## TO BE DONE
Convert the records below into a numbered list, omitting blank lines.

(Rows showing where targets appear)
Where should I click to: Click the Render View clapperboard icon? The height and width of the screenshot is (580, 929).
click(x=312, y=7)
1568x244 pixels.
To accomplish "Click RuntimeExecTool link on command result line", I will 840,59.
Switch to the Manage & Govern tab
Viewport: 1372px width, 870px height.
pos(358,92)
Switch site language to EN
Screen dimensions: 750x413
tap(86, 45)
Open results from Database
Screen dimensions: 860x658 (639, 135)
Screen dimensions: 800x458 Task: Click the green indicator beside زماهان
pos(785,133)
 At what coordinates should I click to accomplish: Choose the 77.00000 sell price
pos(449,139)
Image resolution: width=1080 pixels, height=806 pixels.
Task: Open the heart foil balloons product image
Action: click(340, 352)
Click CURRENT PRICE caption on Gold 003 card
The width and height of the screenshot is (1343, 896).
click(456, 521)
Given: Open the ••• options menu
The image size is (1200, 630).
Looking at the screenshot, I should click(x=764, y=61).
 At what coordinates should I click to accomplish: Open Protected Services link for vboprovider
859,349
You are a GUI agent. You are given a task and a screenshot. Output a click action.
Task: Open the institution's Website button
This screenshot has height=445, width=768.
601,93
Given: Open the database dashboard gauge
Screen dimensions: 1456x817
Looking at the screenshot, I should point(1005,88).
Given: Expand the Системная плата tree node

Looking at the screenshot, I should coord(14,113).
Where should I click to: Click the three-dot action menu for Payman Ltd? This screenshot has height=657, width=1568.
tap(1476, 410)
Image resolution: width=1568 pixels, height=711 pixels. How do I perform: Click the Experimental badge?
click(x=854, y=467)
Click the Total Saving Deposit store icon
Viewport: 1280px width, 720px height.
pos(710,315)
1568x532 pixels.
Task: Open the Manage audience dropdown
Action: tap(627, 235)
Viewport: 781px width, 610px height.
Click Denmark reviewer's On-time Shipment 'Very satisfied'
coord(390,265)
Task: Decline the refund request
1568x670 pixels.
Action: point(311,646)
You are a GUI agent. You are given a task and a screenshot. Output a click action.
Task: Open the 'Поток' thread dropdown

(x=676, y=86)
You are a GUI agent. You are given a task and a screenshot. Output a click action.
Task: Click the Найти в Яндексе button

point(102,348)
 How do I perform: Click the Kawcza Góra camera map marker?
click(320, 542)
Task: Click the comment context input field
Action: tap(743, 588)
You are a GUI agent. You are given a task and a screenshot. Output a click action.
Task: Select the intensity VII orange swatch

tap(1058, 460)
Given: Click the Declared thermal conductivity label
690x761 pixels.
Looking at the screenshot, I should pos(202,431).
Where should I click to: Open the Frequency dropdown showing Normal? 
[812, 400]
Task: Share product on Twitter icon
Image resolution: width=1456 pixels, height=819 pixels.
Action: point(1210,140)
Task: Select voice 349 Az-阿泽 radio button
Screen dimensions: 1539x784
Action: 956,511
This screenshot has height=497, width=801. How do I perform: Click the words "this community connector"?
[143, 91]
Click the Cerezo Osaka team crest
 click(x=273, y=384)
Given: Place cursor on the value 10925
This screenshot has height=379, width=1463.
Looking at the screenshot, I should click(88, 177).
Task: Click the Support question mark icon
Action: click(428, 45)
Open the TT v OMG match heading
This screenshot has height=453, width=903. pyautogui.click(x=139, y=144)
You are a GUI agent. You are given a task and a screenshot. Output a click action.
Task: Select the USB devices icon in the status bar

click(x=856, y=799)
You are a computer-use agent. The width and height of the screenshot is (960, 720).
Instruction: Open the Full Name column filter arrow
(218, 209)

## SOLUTION TO THIS TASK
1. Where should I click to: Click the Render View clapperboard icon? The height and width of the screenshot is (580, 929).
2. click(x=312, y=7)
3. 1568x244 pixels.
4. To accomplish "Click RuntimeExecTool link on command result line", I will 840,59.
5. Switch to the Manage & Govern tab
6. Viewport: 1372px width, 870px height.
7. pos(358,92)
8. Switch site language to EN
9. Screen dimensions: 750x413
10. tap(86, 45)
11. Open results from Database
12. Screen dimensions: 860x658 (639, 135)
13. Screen dimensions: 800x458 Task: Click the green indicator beside زماهان
14. pos(785,133)
15.  At what coordinates should I click to accomplish: Choose the 77.00000 sell price
16. pos(449,139)
17. Image resolution: width=1080 pixels, height=806 pixels.
18. Task: Open the heart foil balloons product image
19. Action: click(340, 352)
20. Click CURRENT PRICE caption on Gold 003 card
21. The width and height of the screenshot is (1343, 896).
22. click(456, 521)
23. Given: Open the ••• options menu
24. The image size is (1200, 630).
25. Looking at the screenshot, I should click(x=764, y=61).
26.  At what coordinates should I click to accomplish: Open Protected Services link for vboprovider
27. 859,349
28. You are a GUI agent. You are given a task and a screenshot. Output a click action.
29. Task: Open the institution's Website button
30. This screenshot has height=445, width=768.
31. 601,93
32. Given: Open the database dashboard gauge
33. Screen dimensions: 1456x817
34. Looking at the screenshot, I should point(1005,88).
35. Given: Expand the Системная плата tree node
36. Looking at the screenshot, I should coord(14,113).
37. Where should I click to: Click the three-dot action menu for Payman Ltd? This screenshot has height=657, width=1568.
38. tap(1476, 410)
39. Image resolution: width=1568 pixels, height=711 pixels. How do I perform: Click the Experimental badge?
40. click(x=854, y=467)
41. Click the Total Saving Deposit store icon
42. Viewport: 1280px width, 720px height.
43. pos(710,315)
44. 1568x532 pixels.
45. Task: Open the Manage audience dropdown
46. Action: tap(627, 235)
47. Viewport: 781px width, 610px height.
48. Click Denmark reviewer's On-time Shipment 'Very satisfied'
49. coord(390,265)
50. Task: Decline the refund request
51. 1568x670 pixels.
52. Action: point(311,646)
53. You are a GUI agent. You are given a task and a screenshot. Output a click action.
54. Task: Open the 'Поток' thread dropdown
55. (x=676, y=86)
56. You are a GUI agent. You are given a task and a screenshot. Output a click action.
57. Task: Click the Найти в Яндексе button
58. point(102,348)
59.  How do I perform: Click the Kawcza Góra camera map marker?
60. click(320, 542)
61. Task: Click the comment context input field
62. Action: tap(743, 588)
63. You are a GUI agent. You are given a task and a screenshot. Output a click action.
64. Task: Select the intensity VII orange swatch
65. tap(1058, 460)
66. Given: Click the Declared thermal conductivity label
67. 690x761 pixels.
68. Looking at the screenshot, I should pos(202,431).
69. Where should I click to: Open the Frequency dropdown showing Normal? 
70. [812, 400]
71. Task: Share product on Twitter icon
72. Image resolution: width=1456 pixels, height=819 pixels.
73. Action: point(1210,140)
74. Task: Select voice 349 Az-阿泽 radio button
75. Screen dimensions: 1539x784
76. Action: 956,511
77. This screenshot has height=497, width=801. How do I perform: Click the words "this community connector"?
78. [143, 91]
79. Click the Cerezo Osaka team crest
80.  click(x=273, y=384)
81. Given: Place cursor on the value 10925
82. This screenshot has height=379, width=1463.
83. Looking at the screenshot, I should click(88, 177).
84. Task: Click the Support question mark icon
85. Action: click(428, 45)
86. Open the TT v OMG match heading
87. This screenshot has height=453, width=903. pyautogui.click(x=139, y=144)
88. You are a GUI agent. You are given a task and a screenshot. Output a click action.
89. Task: Select the USB devices icon in the status bar
90. click(x=856, y=799)
91. You are a computer-use agent. The width and height of the screenshot is (960, 720).
92. Instruction: Open the Full Name column filter arrow
93. (218, 209)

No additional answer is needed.